Industrie pétro-gazière
Une transition contrariée
Une grande mollesse dans l’appréhension de cette transition énergétique a fait en sorte que l’objectif du maintien à long terme du réchauffement climatique sous le seuil des +2 °C par rapport à la période préindustrielle, limite haute fixée par l’accord de Paris, «est mort».

Jusqu’ici considérées comme les mieux-disantes sur la transition climatique, plusieurs compagnies pétro-gazières européennes ont depuis fait machine arrière sur leurs objectifs d’énergies renouvelables, pour doper leur rentabilité. Pour limiter le réchauffement planétaire à +1,5 degré par rapport à l’ère industrielle, le monde doit rapidement tourner la page des énergies fossiles. Mais le secteur pétro-gazier estime que l’essor des énergies renouvelables ou bas carbone n’est pas assez rapide et qu’il faudra encore du pétrole, et surtout du gaz, pendant de longues années pour répondre à la demande d’énergie en hausse, principalement dans les pays émergents et en développement.

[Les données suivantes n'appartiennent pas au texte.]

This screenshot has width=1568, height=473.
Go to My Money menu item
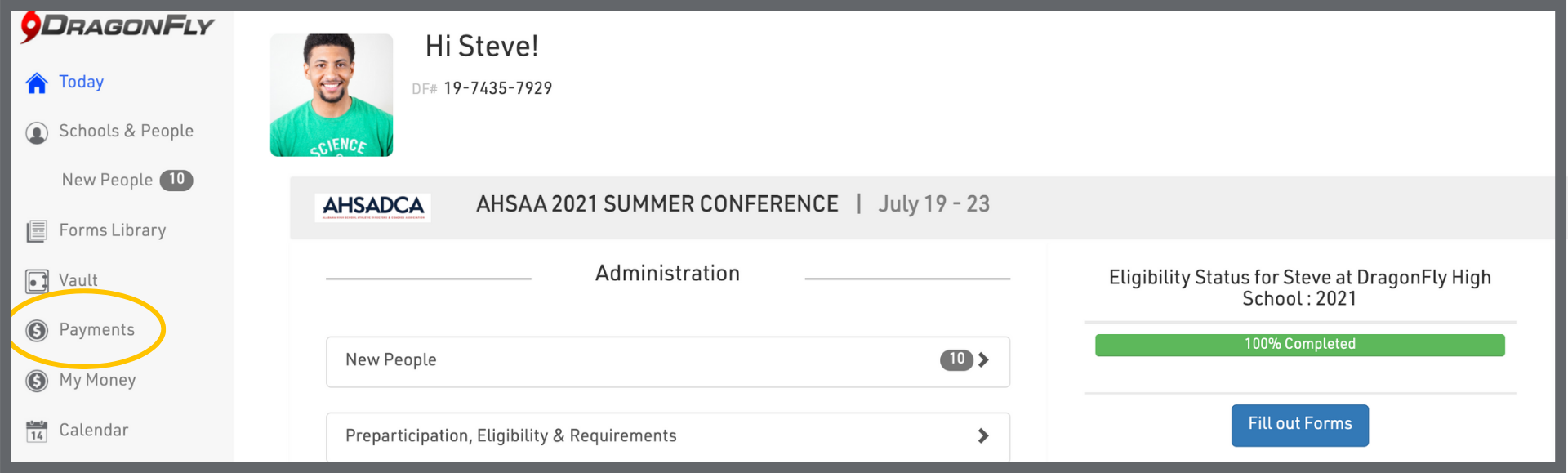point(97,380)
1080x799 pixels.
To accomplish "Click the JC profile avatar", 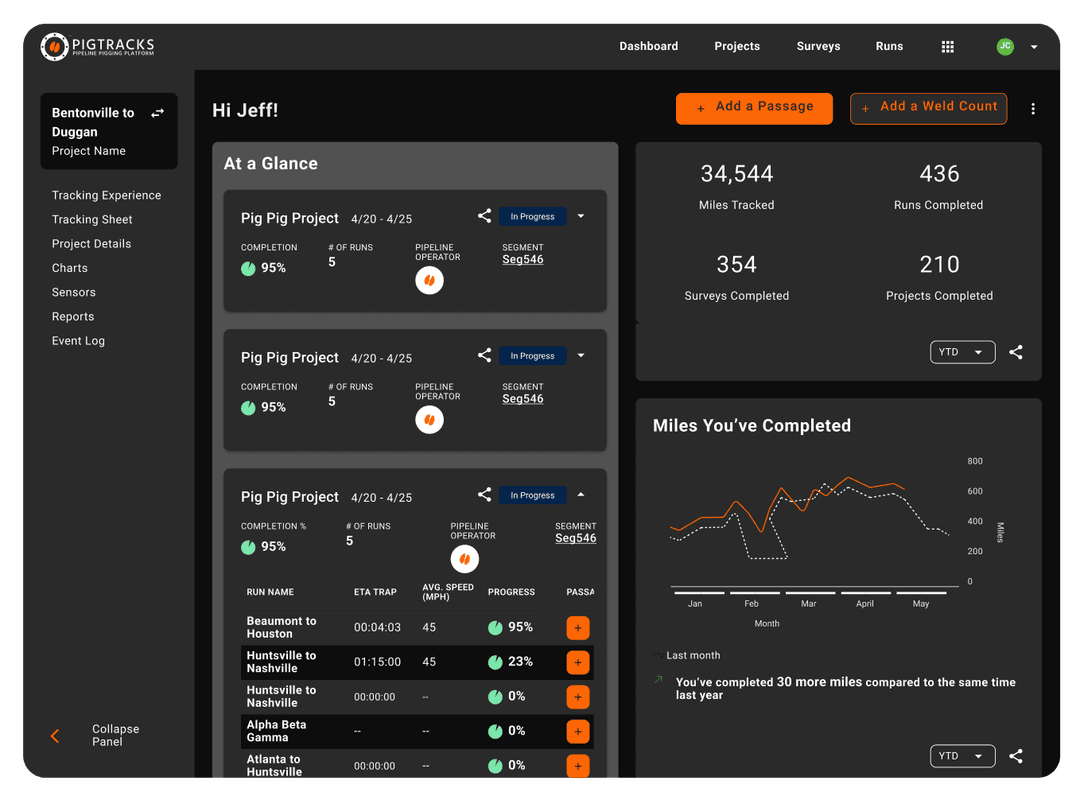I will click(1004, 46).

Les prévisions sur la demande de pétrole en particulier font aujourd’hui débat. Si l’Agence internationale de l’énergie (AIE) envisage un pic de la demande pétrolière mondiale d’ici la fin de la décennie, d’autres scénarios comme celui du trader Vitol précisent qu’elle ne diminuera pas avant 2040 au moins, et pas avant 2030 voire 2035 selon TotalEnergies, tandis que l’Opep prévoit une progression au moins jusqu’à 2050.
Des ambitions au recul
Après avoir annoncé des objectifs ambitieux de transition et de réduction des émissions, plusieurs compagnies ont commencé à ralentir à partir de 2023 le rythme de leur transition pour se recentrer sur les hydrocarbures.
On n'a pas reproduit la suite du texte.